His music features traditional instruments like the oud, a lute-like instrument, and the qanun, along with Egyptian drum rhythms. This unique blend creates a sonic journey through time, transporting listeners to a place where the beauty of old Egyptian music meets the energy of the digital age.

This unique approach has made his work a perfect fit for national events and television. Kharma’s compositions have served as soundtracks for major conferences and events like the Egyptian Youth Forum (2018), the Pharaohs’ Golden Parade, and most recently, COP27 (27th UN Climate Change Conference) held in Sharm El-Sheikh in 2022.

His talent extends to television as well, with themes for popular series like “El-Nehaya” (The End, 2019) and the Arabic adaptation of “Suits” (2021).

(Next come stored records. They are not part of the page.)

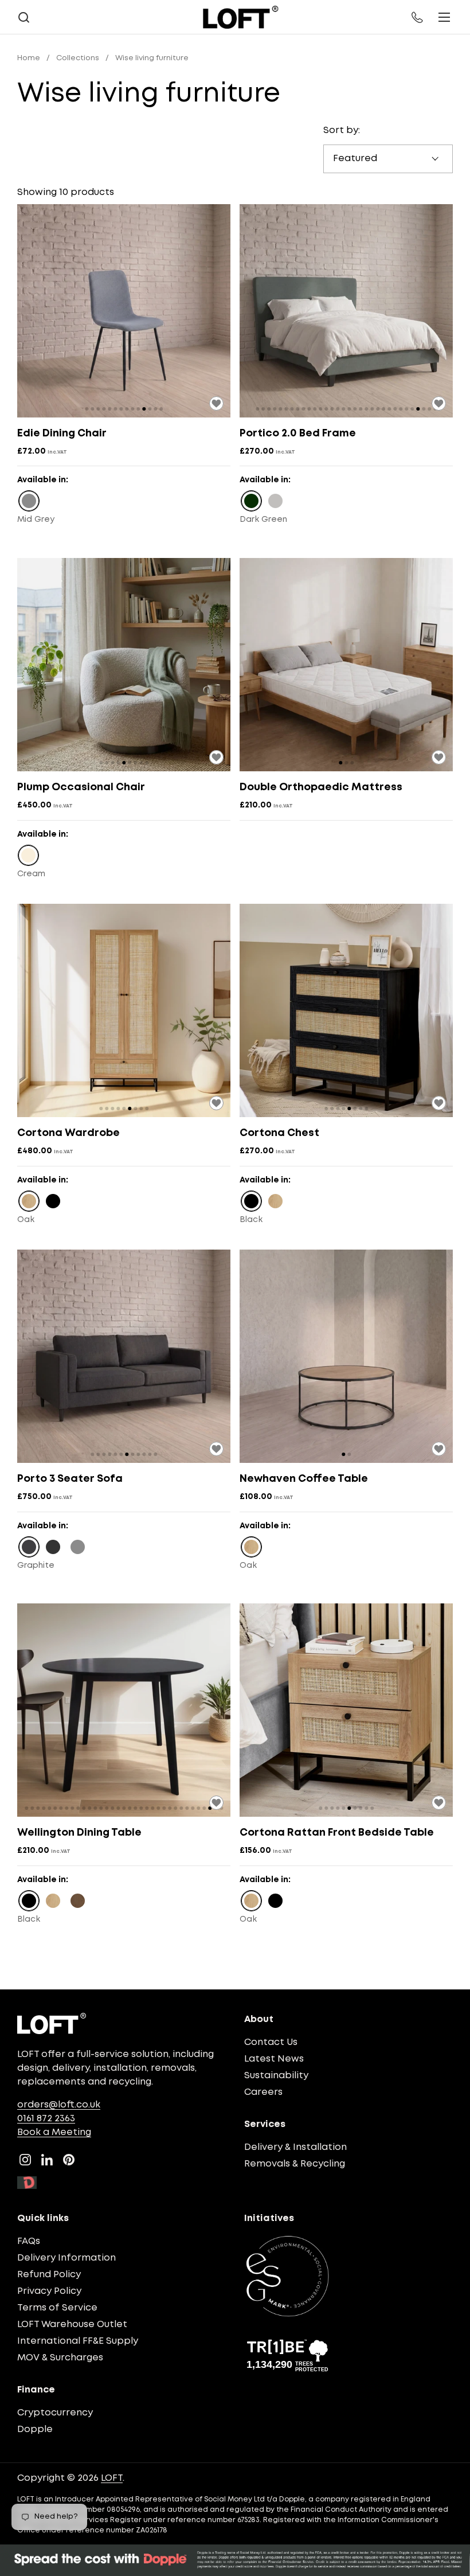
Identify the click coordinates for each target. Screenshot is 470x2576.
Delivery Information (66, 2258)
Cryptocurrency (55, 2413)
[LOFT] (240, 17)
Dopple (35, 2429)
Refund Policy (49, 2274)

Despite being played for specific events, his work maintains a cohesive style, a unifying sound that resonates across audiences. Kharma lets his music flow from his heart rather than crafting it around specific ideas. His compositions are driven by pure emotion, inviting listeners to connect with the feeling itself.

“I used to focus on specific ideas in my albums. Now, I just want to evoke emotions and see how listeners interpret and connect with them,” he adds.

A new wave of Arab artists are fusing Western and Eastern influences, such as Palestinian singer Elyanna. Her recent performance on The Late Show with Stephen Colbert marked a historic moment – the first time a song was sung entirely in Arabic on the show’s 31-year run.

In her latest track, “Callin’ U (Tamally Maak), Elyanna puts a fresh spin on Amr Diab’s classic “Tamally Maak.”  She blends the original Arabic vocals with modern, Western-influenced beats and instrumentation.

For Kharma, the process of sound fusion is very simple: it is about communication. Creating a global sound must be done with intentionality, not just by combining instruments. He believes a global Arabic sound needs to be a conversation, a shared language that can be understood across cultures.

“Imagine meeting someone from another culture. You might look different, but you can still connect through a shared language. That’s the kind of fusion I strive for in my music – a blend of sounds that transcends cultural barriers and allows everyone to find common ground,” he explains.